A particular problem with this process of combining pipe joints is that the stabbing job is relatively dangerous. It requires a workman to be positioned in a high place in the derrick and to physically handle a heavy section of pipe. More importantly, this process also frequently damages the threads of the pipe as the sections are made up. Damage to the threads can occur either because the sections are not properly aligned when threaded due to errors on the part of the stabber or because the threads were initially misaligned yet connected prior to the stabber moving the pipe to an aligned position (and prior to the threading process). Furthermore, even if the stabber properly aligns the pipe, some pipe joints are sufficiently flexible that they bow during the alignment process. In this case, even if the stabber properly aligns the extreme end of the pipe, the lower threaded end of the pipe will not be properly aligned due to bowing.
Similar problems occur when pipe is being removed from the well. In the past, the derrick elevator has been used to raise pipe until a complete section of pipe is free and a second lower section of the pipe can be secured in the work table. A gripping device is then attached to a lower portion of the free section and this section is unthreaded from the secured section. A line attached to the upper end of the freed and unthreaded section is used to move this section to a stored position.
In this removal and disconnection process the pipe threads are often damaged because the threads of the free section rest on the threaded box end of the secured section as the pipe is canted by the line attached to its upper end and removed to a stored position. Tilting or canting of the free section on the secured section often crosses the threads prior to the separation. As with the joining process, the removal requires a stabber to perform a dangerous job of securing a line to and removing a very heavy piece of pipe.
In the past, various devices have been used for holding the lower end of a pipe section as it is threaded or unthreaded from the upper end of a pipe section secured in the work table. Examples of such devices are shown in U.S. Pat. Nos. 2,692,059; 2,828,024; 2,829,783; and U.S.S.R. Patent No. 309,113. Each of the devices described in these patents and the processes used in positioning pipe with these devices have not been satisfactory. Particularly, these devices still require the use of a pipe stabber located in an upper portion of the derrick and thread damage still occurs due to misalignment of the pipe and cross-threading. Also, these devices are easily damaged and are not suitable for many jobs.
By the present invention an improved pipe guiding and aligning method and apparatus is provided for positioning and guiding the suspended pipe section as they are threaded and unthreaded.
The present invention provides an improved method and device for positioning pipe in a derrick and coupling and uncoupling a first pipe joint from a second pipe joint.
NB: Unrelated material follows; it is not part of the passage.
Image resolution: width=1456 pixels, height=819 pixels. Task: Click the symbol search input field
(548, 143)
In the coupling method of the present invention an arm is positioned in the derrick so that a pipe-receiving slot of the arm can receive the upper end of a first pipe joint at a location linearly above a second pipe joint disposed in the work table section of the derrick. The upper end of a first pipe joint is then positioned so that it is received in the pipe-receiving slot of the arm. The slot is then enclosed with a closure member so that the upper end of the pipe positioned in the slot is retained linearly above the second pipe joint. The lower end of the first pipe joint is then positioned above the second pipe joint and the first pipe joint is lowered into contact with the second pipe joint. The two joints are then threaded together coupling the lower end of the first pipe joint to the upper end of the second pipe joint. The slot is then unenclosed by moving the closure member and then the pipe-receiving slot is moved away from the upper end of the first pipe joint.
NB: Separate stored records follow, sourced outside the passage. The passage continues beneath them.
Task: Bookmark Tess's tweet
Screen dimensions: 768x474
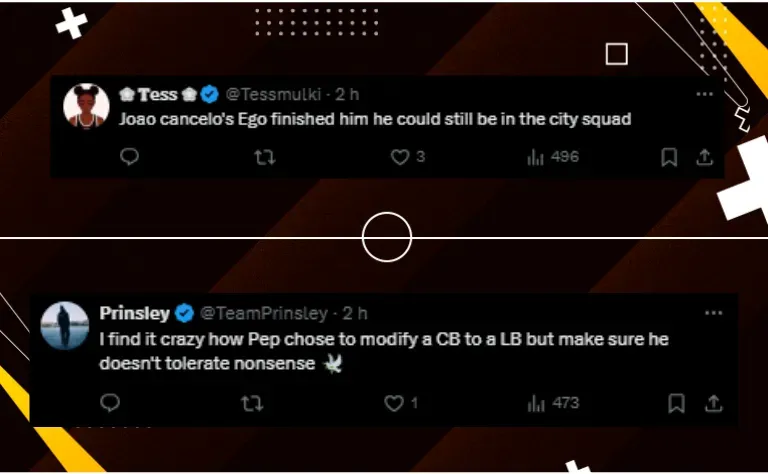Action: pyautogui.click(x=670, y=157)
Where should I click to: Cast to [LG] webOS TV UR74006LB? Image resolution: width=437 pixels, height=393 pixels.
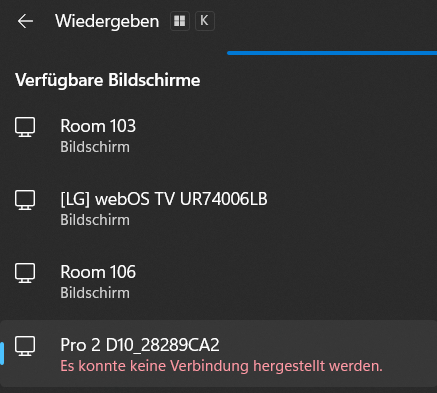pos(218,210)
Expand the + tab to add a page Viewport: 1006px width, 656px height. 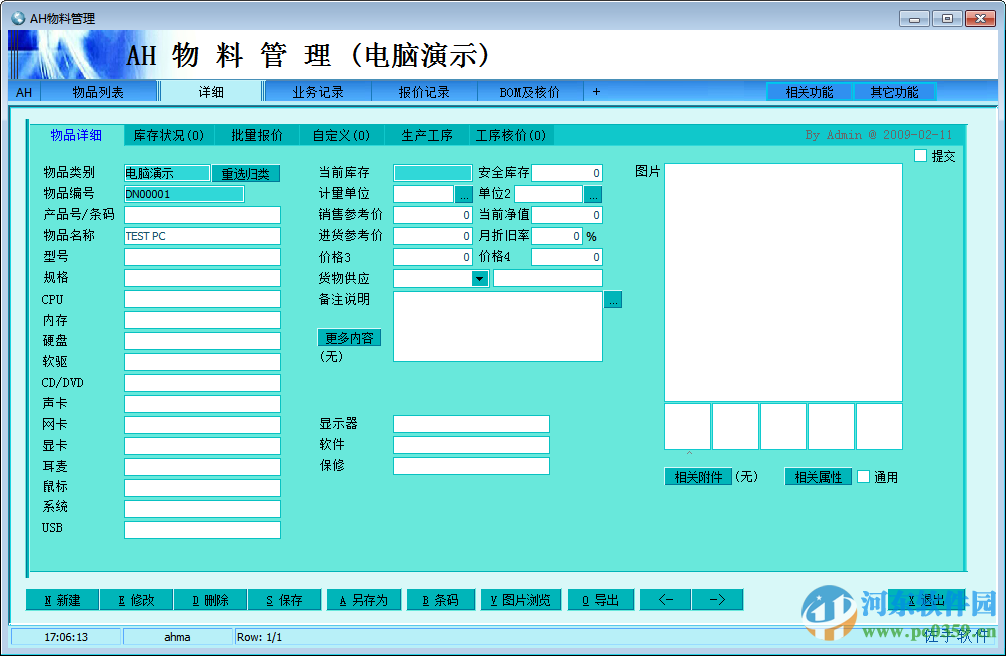tap(597, 91)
In the method of uncoupling a first pipe joint from a second pipe joint, the present invention first positions the pipe joints so that the first pipe joint conventionally extends upwardly in the derrick while the second pipe joint is secured in the work table. Next, an arm is positioned in the derrick so that a pipe-receiving slot of the arm receives the upper end of the first pipe joint at a location linearly above the second pipe joint disposed in the work table. The pipe-receiving slot of the arm is then enclosed with a closure member so that the upper end of the pipe positioned in the slot is retained linearly above the second pipe joint. The first pipe joint is then uncoupled from the second pipe joint and raised so that the first pipe joint is not in contact with the second pipe joint. The slot is then unenclosed by moving the closure member and the first pipe joint is moved away to a storage location. The pipe receiving slot of the arm is then moved away so that the second pipe joint can be raised and uncoupled in the same manner as the first pipe joint.
The apparatus of the present invention comprises a frame arm having finger portions extending outwardly from one end thereof forming a slot for receiving a pipe joint therebetween. A rotary axle is connected to the end of the frame arm opposite the finger portions and connected horizontally to the derrick so that when the axle means are rotated the finger portion of the frame swings in a vertical arc. Means are provided for adjusting the position of the pipe-receiving slot so that when the frame arm extends horizontally from the derrick the slot will receive a pipe joint linearly above the work table. Closure means are provided for enclosing the pipe joint which is received in the slot and holding the pipe joint linearly above a second pipe joint disposed in the work table. A first cylinder means is provided for opening and closing the closure means. A second cylinder means is provided for rotating the frame arm about the rotary axle so that the finger portion can be moved in an arc of approximately 90°. Fluid pressure means are provided for actuating the first and second cylinder means.
It is therefore, a general object of the present invention to provide an improved method and apparatus for positioning and guiding pipe in a derrick. Particularly, it is an object to provide such positioning and guiding in connection with the coupling and uncoupling of pipe joints extending into the derrick.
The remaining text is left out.